A study distinguishes the "bad" fats from their more harmless cousins
what kind of fat (and how much of it) is good for health? This is a question that has been intensely debated upon in the recent years with experts expressing diverse views. Most people, therefore, prefer to follow their doctor's advice: stick to a low-fat diet and save your heart.
But a recent study dispels everything your doctor told you about fats. It is not the quantity but the kind of fat you eat that marks the difference between a healthy heart and a not-so-healthy one.
The study looked at the relation between intake of specific kinds of fats and the risk of coronary heart diseases in normal, healthy women. For this, over 80,000 nurses, between the ages 34 to 59, were kept under medical scrutiny. The results suggest that replacing saturated and trans-unsaturated fats with unhydrogenated monounsaturated fats prevents heart diseases.
Most coronary disorders are caused by trans (or hardened) fats. These are formed when liquid vegetable oils are processed to make hard or semi-soft cooking fats to prevent oxidation. The researchers, led by Walter C Willet from the Brigham Women's Hospital and Harvard Medical School, Boston, found that though a high intake of trans fat meant a greater risk of heart disorders, it seemed to make little difference if their total fat consumption amounted to 29 per cent or 46 per cent of their daily calories (The New England Journal of Medicine , Vol 337, No 21).
The study thus contradicts the popular opinion that eating less fat is good for health. In fact, it says that some carbohydrates should be replaced with monounsaturated or polyunsaturated fats. Moreover, the effects of fats depend on how they affect the hdl and ldl (two main types of cholesterol) levels in blood. Raising the hdl level protects against heart diseases, while a high ldl level increases the risks of clogging the blood vessels.
Trans fat interferes with the metabolism of polyunsaturated fatty acids that help prevent heart disorders. It also reduces hdl production but raises triglycerides and ldl levels. Saturated fat increases both hdl and ldl levels. The other main kinds of fat - monounsaturated fat and non-hydrogenated poly-unsaturated fat - are heart-friendly. Monounsaturated fats increase hdl while lowering ldl , and polyunsatura-ted fats lower ldl levels. This study confirms that on a gram-to-gram basis, trans fats were more harmful than unsaturated fats, with their tendency to raise blood levels of cholesterol.
However, there remain certain issues to take notice of. Firstly, this study, like all other researches, is only suggestive and not definitive. Control-led laboratory experiments with laboratory animals alone can help corroborate the results before people act on the basis of this research which says that it is okay to eat a high-fat diet provided the fats are heart-friendly ones.
However, it has been proved that cancers grow faster on a fat-rich diet. A high-fat diet leads to cancers of colon and rectum, prostrate, endometrium and possibly even of the breast.
Despite the study's support for a fat-rich diet, experts had earlier discovered that a diet low in fat helped heart patients to reverse their coronary disorders and thus reduce risks of future heart attacks. Medical experts still maintain that nothing can substitute a diet with plenty of fruits and vegetables.

----

Transcribe the stretch of the article on dietary fats and heart health from "However, it has" through "fruits and vegetables.".

→ DATA SHOWN

----

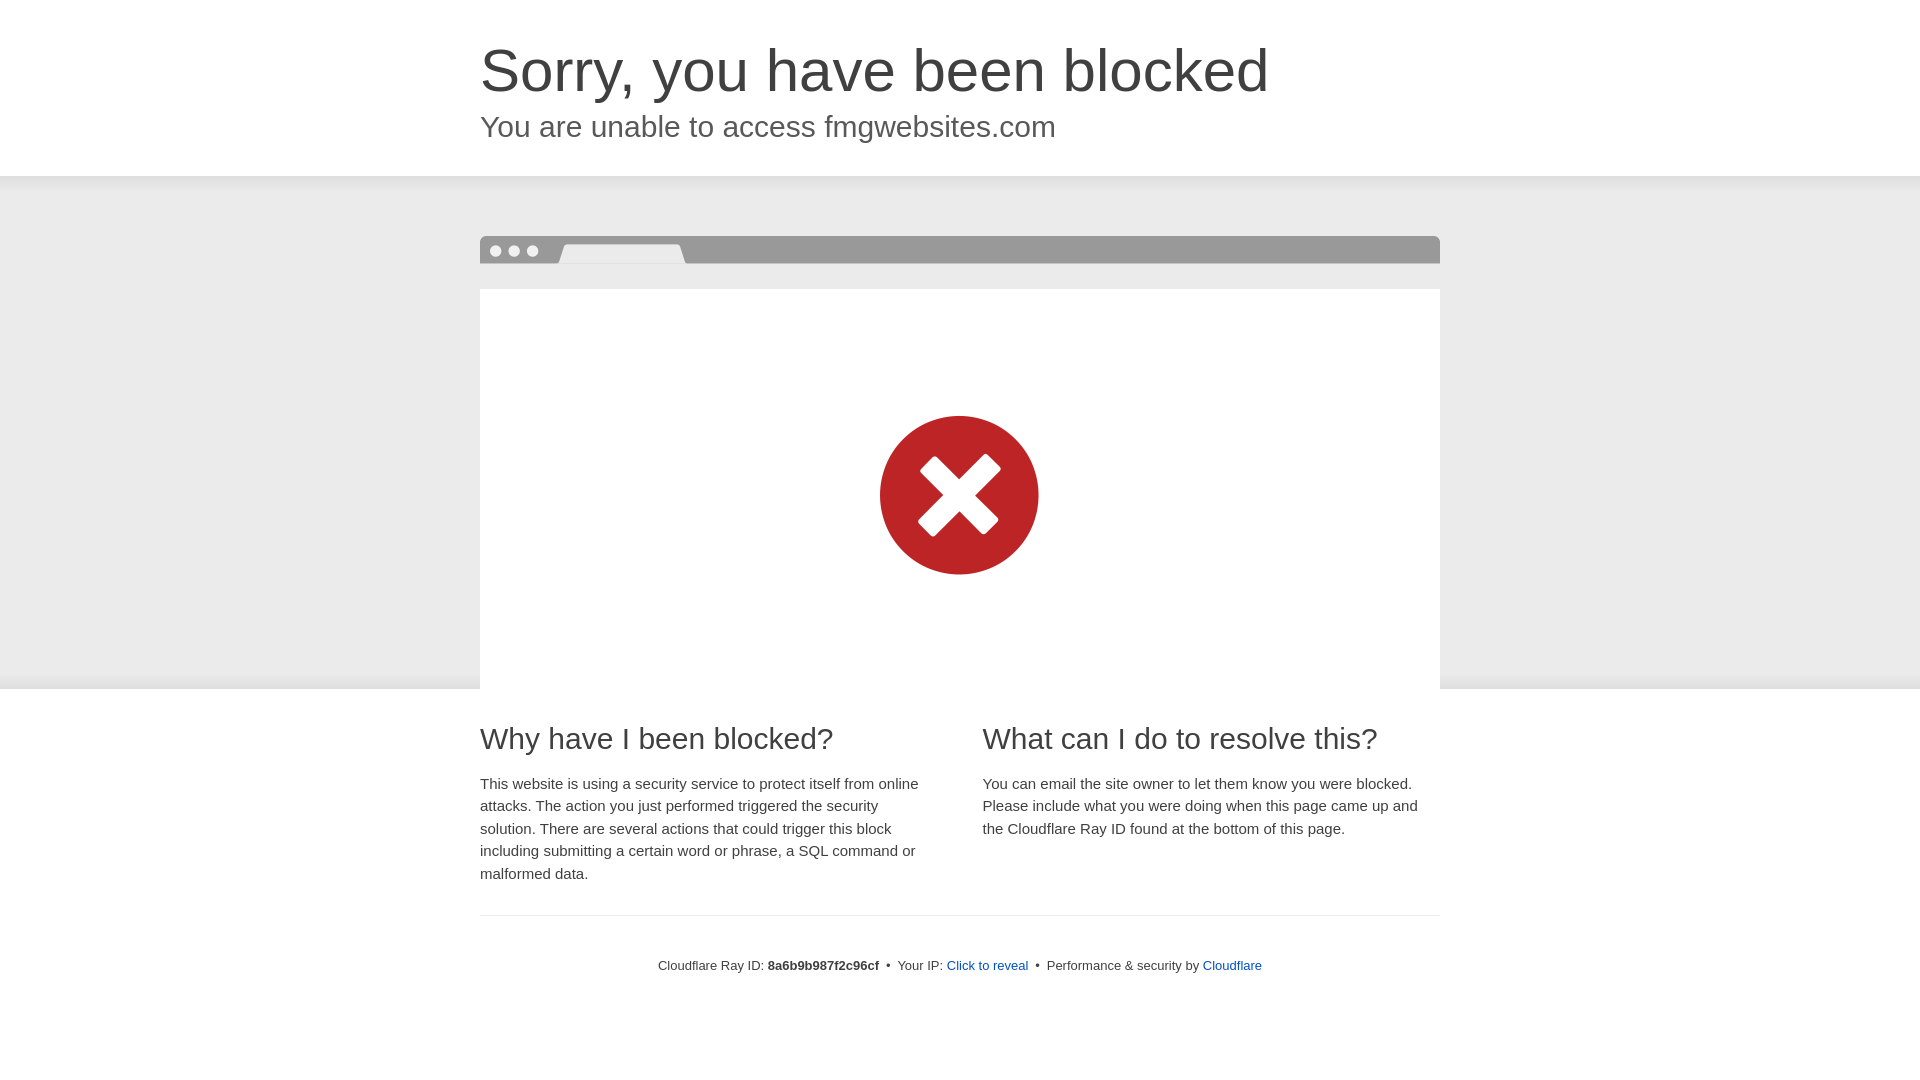 The image size is (1920, 1080). What do you see at coordinates (988, 966) in the screenshot?
I see `Click to reveal` at bounding box center [988, 966].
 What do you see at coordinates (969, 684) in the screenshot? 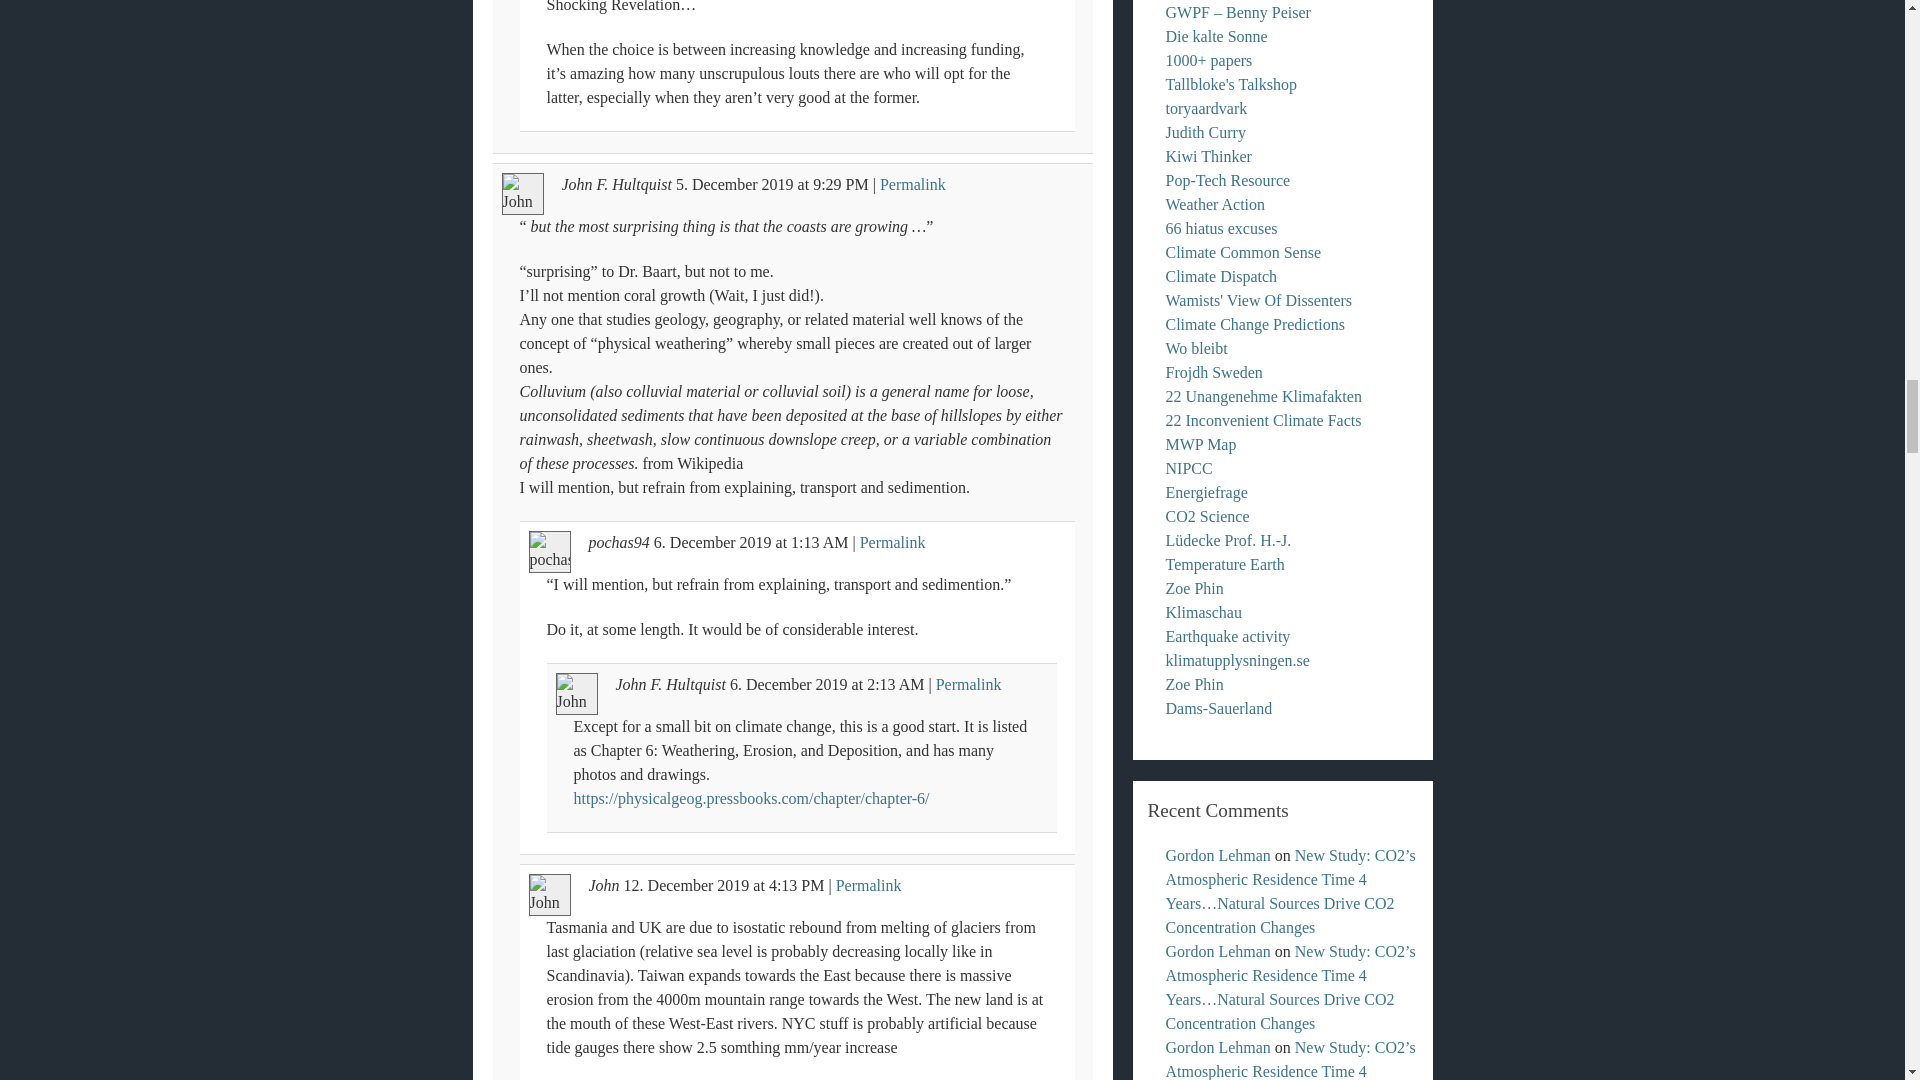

----

→ REPLY TO THE TASK
However, it has been proved that cancers grow faster on a fat-rich diet. A high-fat diet leads to cancers of colon and rectum, prostrate, endometrium and possibly even of the breast.
Despite the study's support for a fat-rich diet, experts had earlier discovered that a diet low in fat helped heart patients to reverse their coronary disorders and thus reduce risks of future heart attacks. Medical experts still maintain that nothing can substitute a diet with plenty of fruits and vegetables.